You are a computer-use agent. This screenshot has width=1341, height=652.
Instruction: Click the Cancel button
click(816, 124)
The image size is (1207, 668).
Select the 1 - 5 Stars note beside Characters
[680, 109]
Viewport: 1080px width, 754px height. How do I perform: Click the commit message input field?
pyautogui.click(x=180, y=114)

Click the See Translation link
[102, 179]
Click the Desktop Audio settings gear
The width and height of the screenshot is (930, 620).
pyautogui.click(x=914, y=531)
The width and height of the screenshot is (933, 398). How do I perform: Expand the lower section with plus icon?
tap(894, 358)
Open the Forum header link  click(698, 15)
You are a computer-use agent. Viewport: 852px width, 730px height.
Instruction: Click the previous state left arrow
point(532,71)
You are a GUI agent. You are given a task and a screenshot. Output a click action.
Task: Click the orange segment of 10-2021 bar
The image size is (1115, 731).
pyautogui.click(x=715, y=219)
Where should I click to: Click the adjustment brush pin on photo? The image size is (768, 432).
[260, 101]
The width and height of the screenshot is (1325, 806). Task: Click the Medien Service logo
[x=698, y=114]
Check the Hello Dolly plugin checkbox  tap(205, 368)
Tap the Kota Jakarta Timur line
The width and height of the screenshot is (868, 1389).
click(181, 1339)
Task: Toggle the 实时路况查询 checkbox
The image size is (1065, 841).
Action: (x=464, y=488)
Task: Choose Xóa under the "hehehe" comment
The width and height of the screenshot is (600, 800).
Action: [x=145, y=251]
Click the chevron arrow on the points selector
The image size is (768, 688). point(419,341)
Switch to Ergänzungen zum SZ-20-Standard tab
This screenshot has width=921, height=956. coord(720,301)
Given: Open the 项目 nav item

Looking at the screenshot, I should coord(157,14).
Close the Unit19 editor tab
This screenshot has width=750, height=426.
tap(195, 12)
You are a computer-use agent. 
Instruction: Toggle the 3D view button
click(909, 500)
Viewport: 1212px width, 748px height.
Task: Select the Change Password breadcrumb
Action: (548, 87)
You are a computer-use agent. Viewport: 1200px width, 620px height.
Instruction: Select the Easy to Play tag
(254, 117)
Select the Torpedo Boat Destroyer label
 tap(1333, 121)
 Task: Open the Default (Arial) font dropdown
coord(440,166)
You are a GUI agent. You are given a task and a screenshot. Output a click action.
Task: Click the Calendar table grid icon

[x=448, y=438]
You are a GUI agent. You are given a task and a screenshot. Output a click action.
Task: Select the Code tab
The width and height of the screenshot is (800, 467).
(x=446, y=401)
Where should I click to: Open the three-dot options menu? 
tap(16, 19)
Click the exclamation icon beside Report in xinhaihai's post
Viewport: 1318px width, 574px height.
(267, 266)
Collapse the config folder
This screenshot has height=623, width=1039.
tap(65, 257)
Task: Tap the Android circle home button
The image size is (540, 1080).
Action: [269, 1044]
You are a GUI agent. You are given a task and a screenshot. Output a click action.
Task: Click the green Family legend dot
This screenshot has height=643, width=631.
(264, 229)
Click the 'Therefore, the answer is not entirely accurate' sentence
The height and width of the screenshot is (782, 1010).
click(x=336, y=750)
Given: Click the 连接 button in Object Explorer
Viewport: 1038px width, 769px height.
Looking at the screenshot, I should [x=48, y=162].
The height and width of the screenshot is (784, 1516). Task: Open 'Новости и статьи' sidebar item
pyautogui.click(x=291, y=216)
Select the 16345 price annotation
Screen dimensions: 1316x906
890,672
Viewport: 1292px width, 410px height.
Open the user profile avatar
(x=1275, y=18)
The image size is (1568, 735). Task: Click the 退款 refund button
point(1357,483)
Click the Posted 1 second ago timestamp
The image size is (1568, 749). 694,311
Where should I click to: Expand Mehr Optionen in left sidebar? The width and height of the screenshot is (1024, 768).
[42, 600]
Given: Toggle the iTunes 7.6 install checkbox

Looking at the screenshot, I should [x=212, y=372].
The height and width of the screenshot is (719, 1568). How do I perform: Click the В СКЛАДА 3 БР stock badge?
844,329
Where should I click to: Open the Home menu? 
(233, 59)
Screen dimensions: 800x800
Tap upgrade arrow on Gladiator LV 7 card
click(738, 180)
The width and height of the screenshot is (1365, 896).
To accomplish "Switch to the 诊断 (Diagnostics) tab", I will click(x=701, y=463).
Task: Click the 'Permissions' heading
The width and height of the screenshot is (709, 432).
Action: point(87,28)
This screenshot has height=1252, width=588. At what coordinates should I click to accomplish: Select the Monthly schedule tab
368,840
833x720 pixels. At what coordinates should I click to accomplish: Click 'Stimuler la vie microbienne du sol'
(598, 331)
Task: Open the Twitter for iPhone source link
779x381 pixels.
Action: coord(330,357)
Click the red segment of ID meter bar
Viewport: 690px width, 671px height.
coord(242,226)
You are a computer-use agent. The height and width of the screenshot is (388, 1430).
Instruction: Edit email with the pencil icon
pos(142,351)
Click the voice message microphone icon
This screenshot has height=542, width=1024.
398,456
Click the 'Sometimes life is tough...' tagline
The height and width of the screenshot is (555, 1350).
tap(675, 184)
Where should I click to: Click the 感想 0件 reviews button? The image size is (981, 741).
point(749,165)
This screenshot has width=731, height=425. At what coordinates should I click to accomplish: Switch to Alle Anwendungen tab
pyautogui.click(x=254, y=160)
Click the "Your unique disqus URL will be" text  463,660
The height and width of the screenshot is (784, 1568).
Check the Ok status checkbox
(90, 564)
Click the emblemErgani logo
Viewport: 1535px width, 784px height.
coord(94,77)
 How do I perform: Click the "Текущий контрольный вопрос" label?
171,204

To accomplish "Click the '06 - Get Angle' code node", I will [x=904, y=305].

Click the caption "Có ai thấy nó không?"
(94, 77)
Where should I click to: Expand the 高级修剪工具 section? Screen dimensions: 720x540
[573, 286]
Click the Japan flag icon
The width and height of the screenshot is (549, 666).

* About this exercise
Print exactly the lines above from the one with "This screenshot has height=623, width=1039." to the one with "Given: Click the 连接 button in Object Explorer", including both.

* Response area
This screenshot has height=623, width=1039.
tap(65, 257)
Task: Tap the Android circle home button
The image size is (540, 1080).
Action: [269, 1044]
You are a GUI agent. You are given a task and a screenshot. Output a click action.
Task: Click the green Family legend dot
This screenshot has height=643, width=631.
(264, 229)
Click the 'Therefore, the answer is not entirely accurate' sentence
The height and width of the screenshot is (782, 1010).
click(x=336, y=750)
Given: Click the 连接 button in Object Explorer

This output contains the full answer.